Italy halts controversial immigrant expulsions


LAMPEDUSA, Oct 5: Italy halted its controversial mass expulsions of immigrants to Libya on Tuesday, an official here said, after a welter of criticism from opposition parties and human rights organisations.

"There were no flights organized Tuesday to bring immigrants back to Libya," Captain Giordano Crocifisso of the island's Carabinieri force said. The official gave no reason for the sudden halt, imposed after 11 planeloads of illegal immigrants were unceremoniously expelled since Friday without being given time to lodge appeals for asylum.

Crocifisso has been dispatched to this remote island outpost of Europe closest to Africa to take command of the crisis which has seen more than 1,300 would-be illegal immigrants land here in the past few days.

Most have been sent directly back to Libya, where Italy believes they had come from, in a controversial drive by the authorities in Rome. Libya has reportedly agreed to repatriate them to their countries of origin.

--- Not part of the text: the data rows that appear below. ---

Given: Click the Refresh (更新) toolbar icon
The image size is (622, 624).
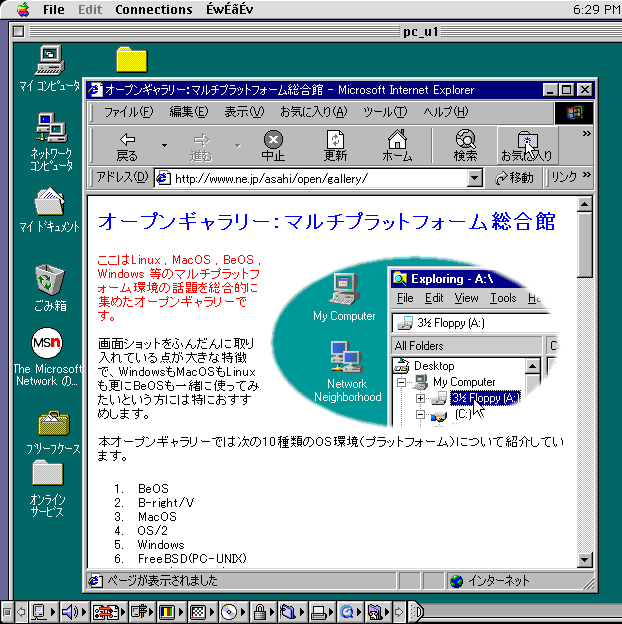Looking at the screenshot, I should click(335, 146).
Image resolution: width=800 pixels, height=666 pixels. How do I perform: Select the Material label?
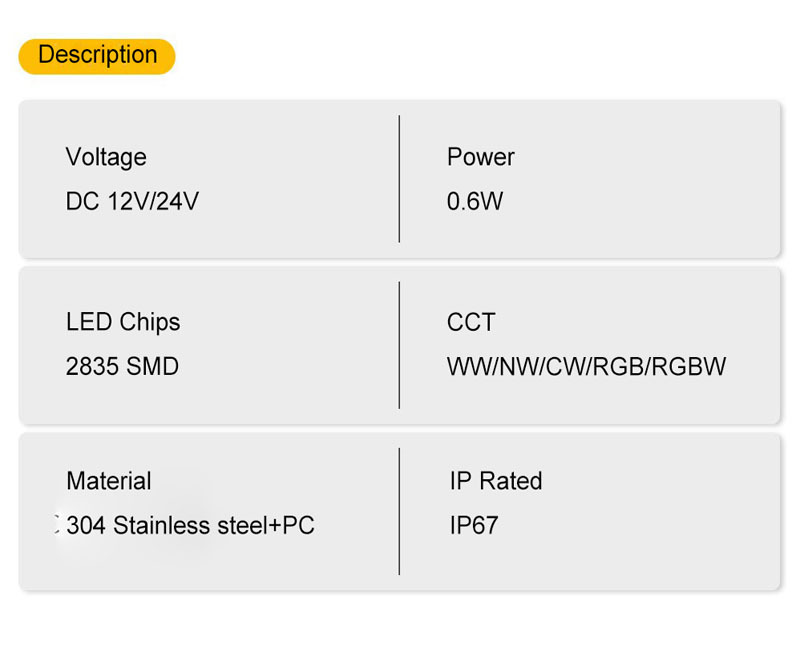[109, 481]
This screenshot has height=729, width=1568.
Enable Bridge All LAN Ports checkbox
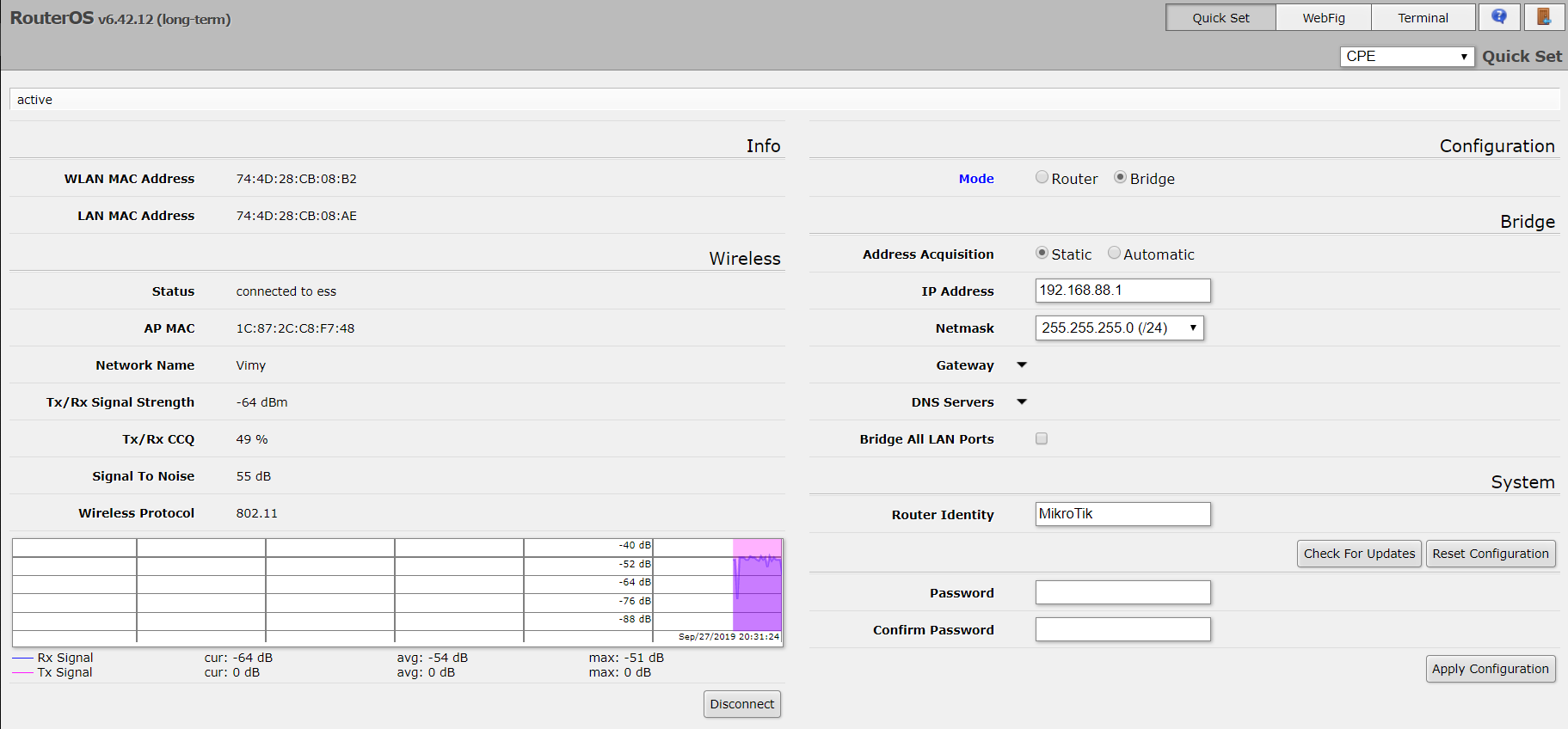(x=1042, y=438)
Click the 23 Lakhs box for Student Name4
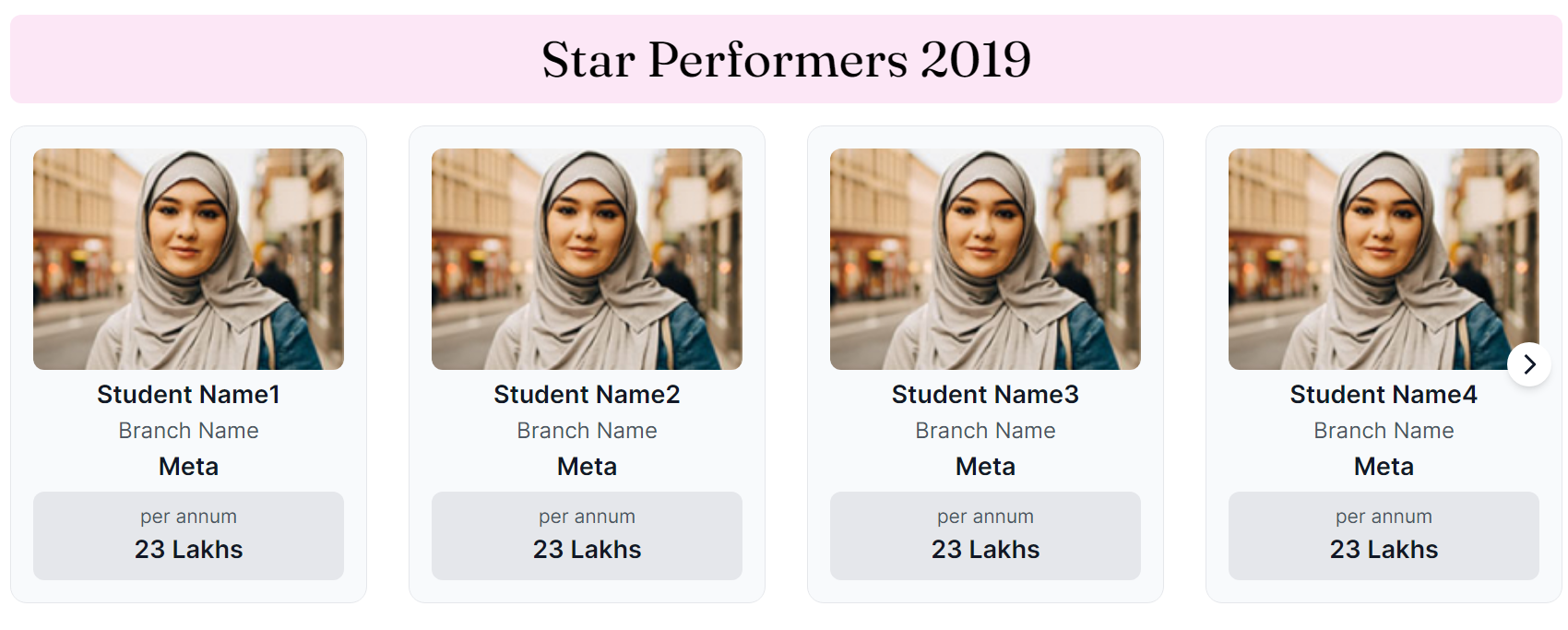The image size is (1568, 630). [x=1384, y=536]
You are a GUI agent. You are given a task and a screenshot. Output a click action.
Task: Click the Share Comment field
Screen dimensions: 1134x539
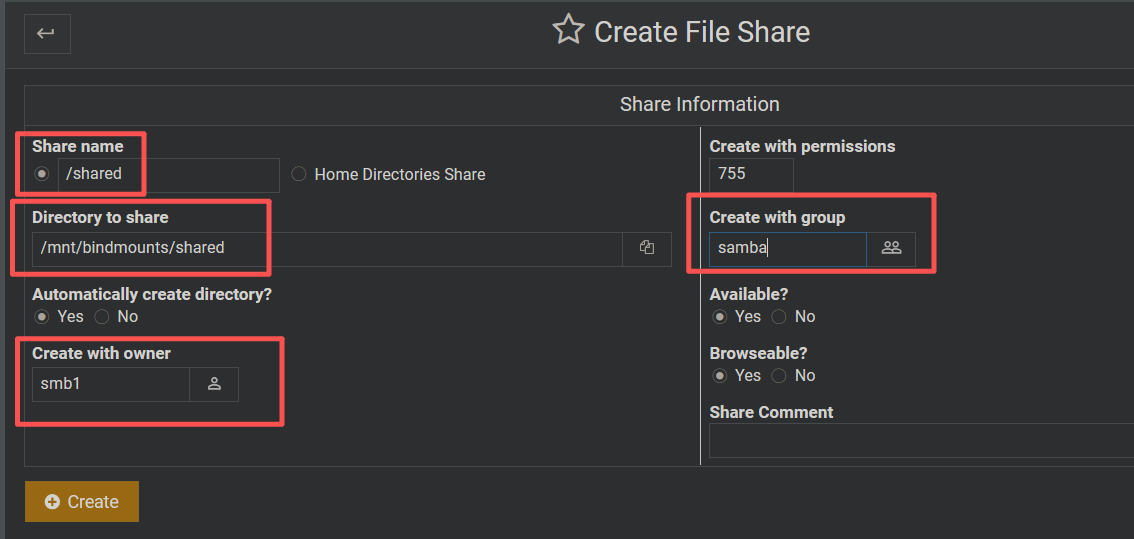920,441
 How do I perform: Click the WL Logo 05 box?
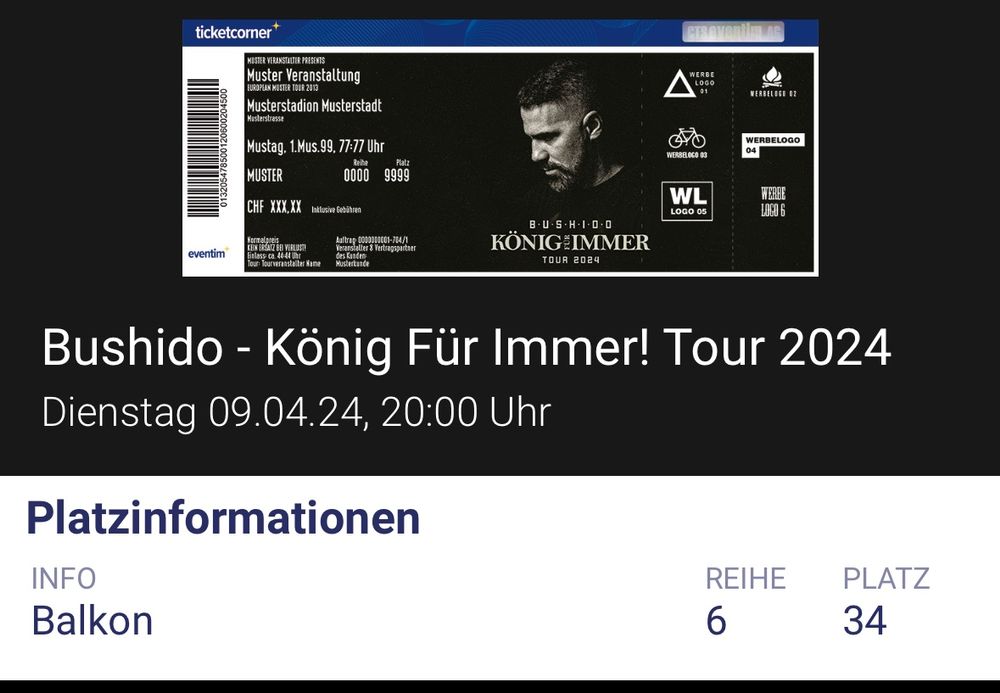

For this reason, an official on the island said on Monday that Italy was sending back only nationals from countries bordering Libya. Italy's largest opposition party, Democrats of the Left (DS), said on Tuesday that the "immigrants had been treated without the slightest respect for international conventions".

"Italy's reputation has been besmirched by an offense against human rights," said DS parliamentarian Pietro Folena. Lampedusa's sole reception centre for migrants housed more than 500 people on Tuesday, more than double its capacity, its director Claudio Scalia said. Migrants are given first aid and basic shelter at the centre after an often exhausting sea trip aboard dangerously leaky boats.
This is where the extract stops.